Dinosaur Advent Calendar 2016 (Schleich)

2.9 (9 votes)

Review and photos by Tim Sosa

This year Schleich followed in the footsteps of companies like Lego and Playmobil in offering an advent calendar, but this one is dinosaur-themed! 24 days of dinosaur goodies sounds pretty attractive, so I bit the bullet and picked one up. I opened it long before Christmas, so that maybe this review can help you decide whether to buy one yourself. If you want to be surprised, maybe don’t read any further, but it’s going to be tough anyway because the entire contents of the box are pictured on every surface.


If this were a video review, I might go day-by-day, but that would be too many photos for a brief review, so I’ll let the photo below give you an overview, and then summarize the contents:


So what do you get over 24 days? You get three dinosaurs, none of which is a new sculpt, although two of them have been repainted and therefore are billed on the box as “exclusives.” The Velociraptor is the same sculpt released by Schleich in 2011 with a new paint job. Previous reviews have dealt with it more thoroughly, but briefly, it lacks feathers, its hands don’t face each other as they should, and the shape of the head is incorrect. You might notice from the photo above that it’s the only dinosaur not in a plastic bag, so during shipping it loses paint to the tray and there are lots of little red streaks on the white plastic. The Compsognathus is the same sculpt as in the “Velociraptor on the Hunt” pack released last year, again with a new paint job. The evidence on Compsognathus feathers is more ambiguous, since its preservational environment had at least a chance of preserving feathers but did not do so. Nevertheless, its relationships to other animals suggest it might have had feathers, and even if you give it the benefit of the doubt on its pajamas, this figure has the same problems as many Schleich theropods: incorrectly oriented hands, distorted proportions, and in this case the wrong number of fingers. The Tyrannosaurus baby is the same as in Schleich’s cave playset, and doesn’t even get a new paint job.
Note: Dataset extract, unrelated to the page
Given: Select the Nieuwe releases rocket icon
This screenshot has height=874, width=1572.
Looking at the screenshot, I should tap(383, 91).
Besides the living dinosaurs, you get the remains of a couple more: a complete Stegosaurus, the same one as in the volcano playset, and a Tyrannosaurus skull. The Stegosaurus is spread out over multiple days. Its stance isn’t perfect, but it has the right number of plates and roughly correct proportions. (I didn’t count ribs and vertebrae, but you can if you like!)
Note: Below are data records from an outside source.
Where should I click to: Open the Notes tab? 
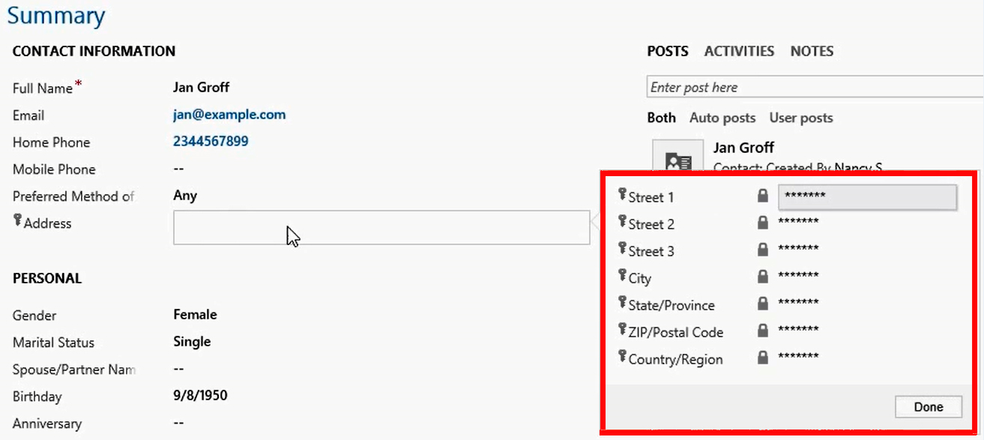click(812, 51)
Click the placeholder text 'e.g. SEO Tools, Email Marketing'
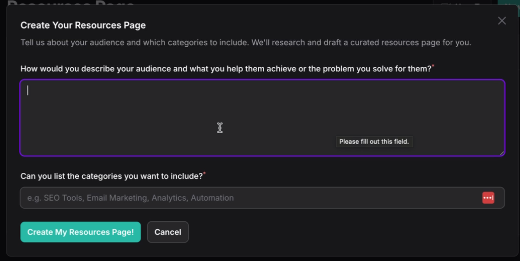This screenshot has height=261, width=520. tap(130, 198)
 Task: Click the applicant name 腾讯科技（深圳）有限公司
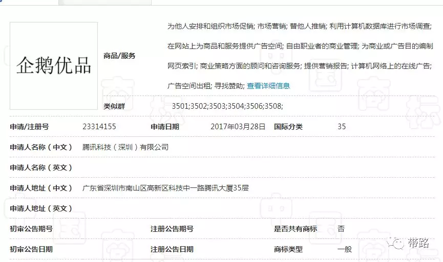(125, 147)

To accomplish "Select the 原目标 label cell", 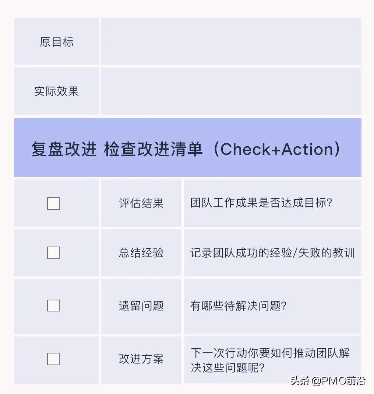I will coord(56,42).

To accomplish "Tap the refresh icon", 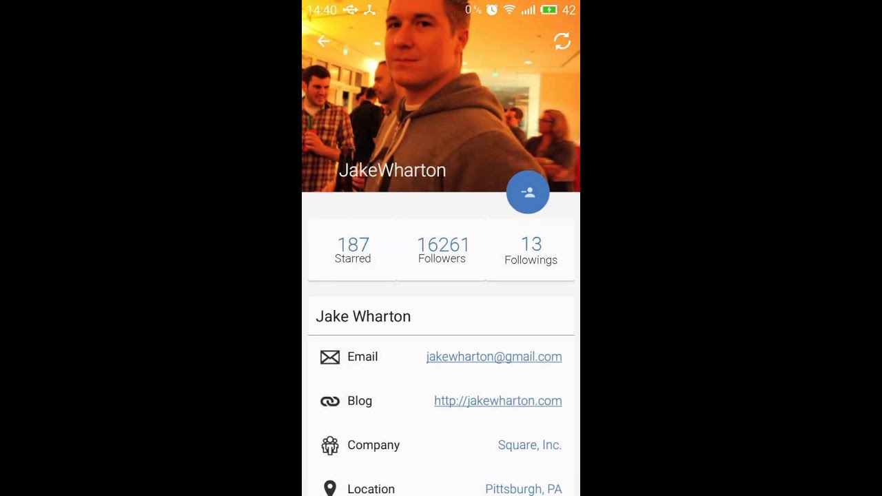I will coord(562,41).

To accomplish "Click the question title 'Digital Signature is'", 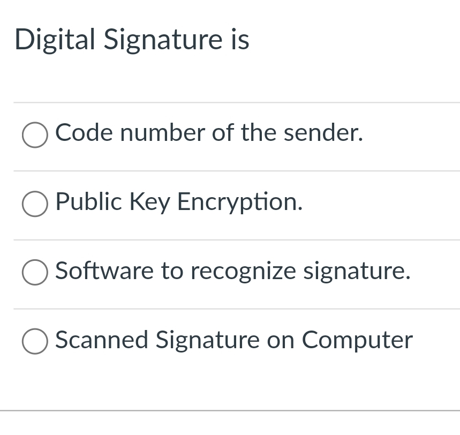I will point(132,39).
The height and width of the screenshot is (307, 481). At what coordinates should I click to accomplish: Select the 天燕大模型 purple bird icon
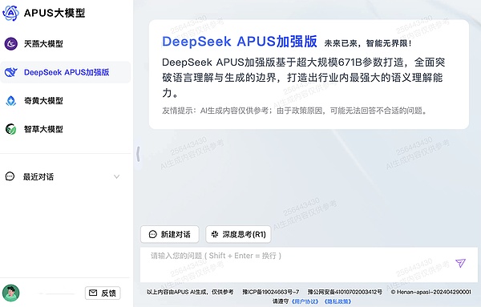click(10, 44)
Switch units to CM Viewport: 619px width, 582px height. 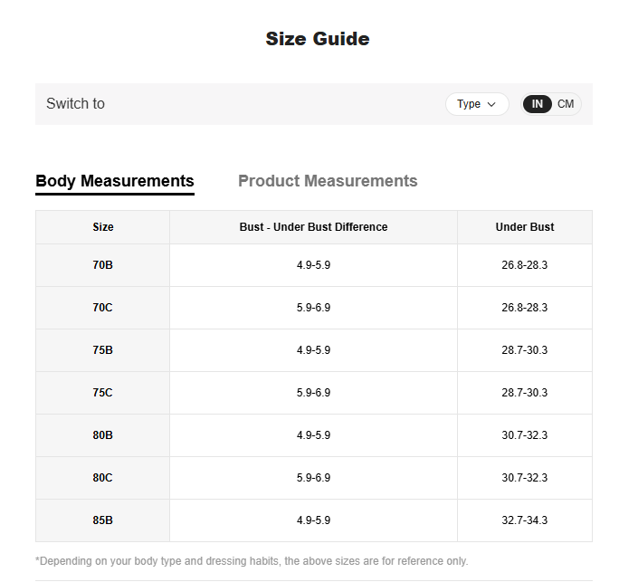coord(566,104)
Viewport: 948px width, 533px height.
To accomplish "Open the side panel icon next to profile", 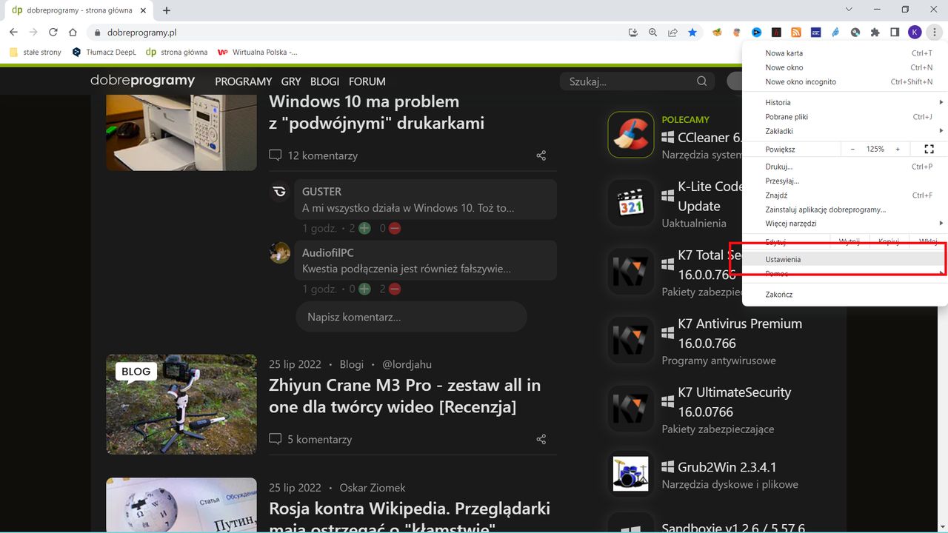I will point(895,32).
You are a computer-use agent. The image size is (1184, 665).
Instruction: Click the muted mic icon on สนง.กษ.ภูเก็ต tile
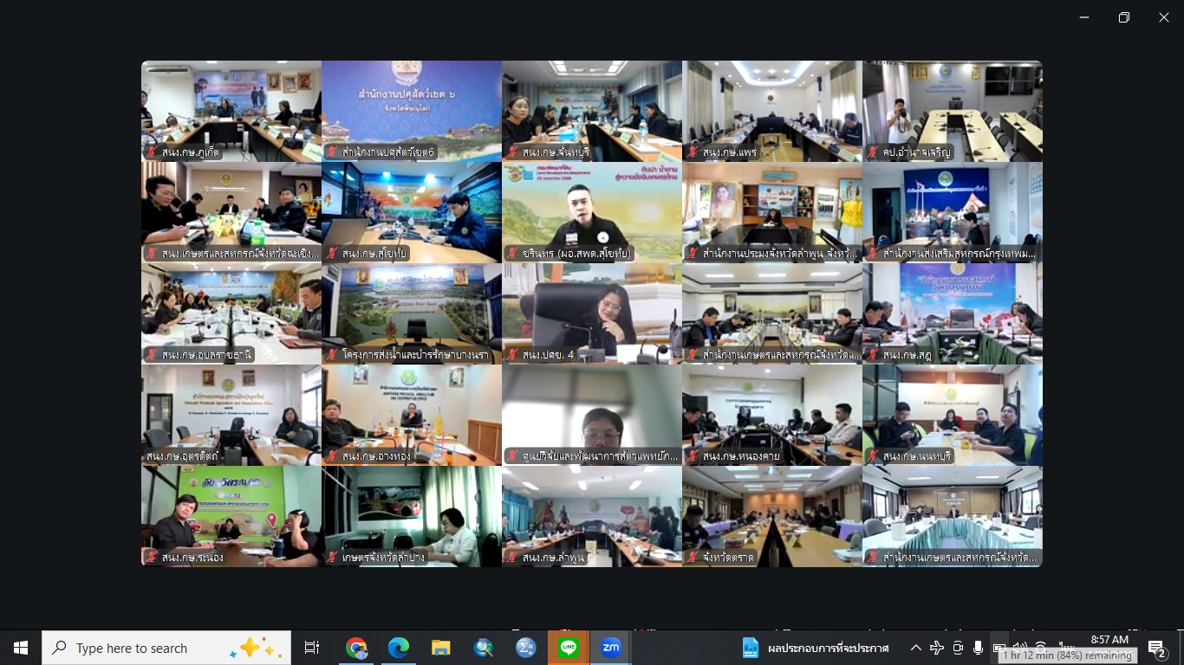[152, 152]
There are a few other animals included in the advent calendar. To my mind, these are actually the biggest draw for this set. None of these is identified by name, but they’re identifiable to varying degrees. You get two ammonites, and to the best of my knowledge, they are the only parts of this set that represent sculpts available nowhere else. I don’t know what kind of ammonite, if any, they’re supposed to represent, although they seem like reasonable efforts, with the basic ammonite shape and correct number of arms. The frog has a stub of a tail, perhaps to indicate that it is one of the earlier, more basal members of the group, something like Triadobatrachus, Mesophryne, or Vieraella. It’s a repaint of the frog included in the volcano playset. Finally, there’s a little fish, painted like a flying fish, but with very different proportions. It’s a dead ringer for the reconstruction of the holotype fossil of Potanichthys xingyiensis by Fei-Xiang Wu. Potanichthys and its relative Thoracopterus seem to have evolved the ability to glide over the water about 240 million years ago, long before modern flying fishes (which aren’t closely related, showing up independently about 66 million years ago). This figure makes for a pretty nice rendition of Potanichthys, although it is missing the anal fin. Like the other small animals, it isn’t labeled, but it strains belief to suppose that its resemblance to Wu’s reconstruction is coincidental.


This set also includes a pair of plants, although they come in pieces that you assemble over multiple days. Both are figures used in plenty of other Schleich products. One is a fern, which makes sense, as ferns were common throughout the Mesozoic. The other is an agave, which is peculiar because agaves didn’t evolve until well after most dinosaur lineages had gone extinct. I would have been happier with another fern (or better yet a horsetail or cycad), but oh well.


Finally, you get four information cards about the best-known animals in the set, and stickers for everything (four days of the calendar, you just get stickers), but sadly no information on the “accessory” animals. I think that’s a bummer because you could use these to teach kids about animals that lived alongside the dinosaurs, but how would you even know where to look if they aren’t even identified?


This set isn’t great if you’re looking for accurate dinosaurs, and doesn’t have much educational value for kids who are into prehistoric life. If you’re the kind of collector who likes the quirky animals that don’t get much press, you might get more enjoyment out of it. It’s a much cheaper way to get the fish and the frog than the very large, very expensive volcano playset due for release later this year, and so far it’s the only way to get the ammonites (and you get two!). That’s the only type of dino fan I’d recommend it to, however–you have better options for Velociraptor, for prehistoric plants, for skeleton figures, you name it. You can get this all over the Internet right now, although I imagine availability will diminish after the 2016 holiday season.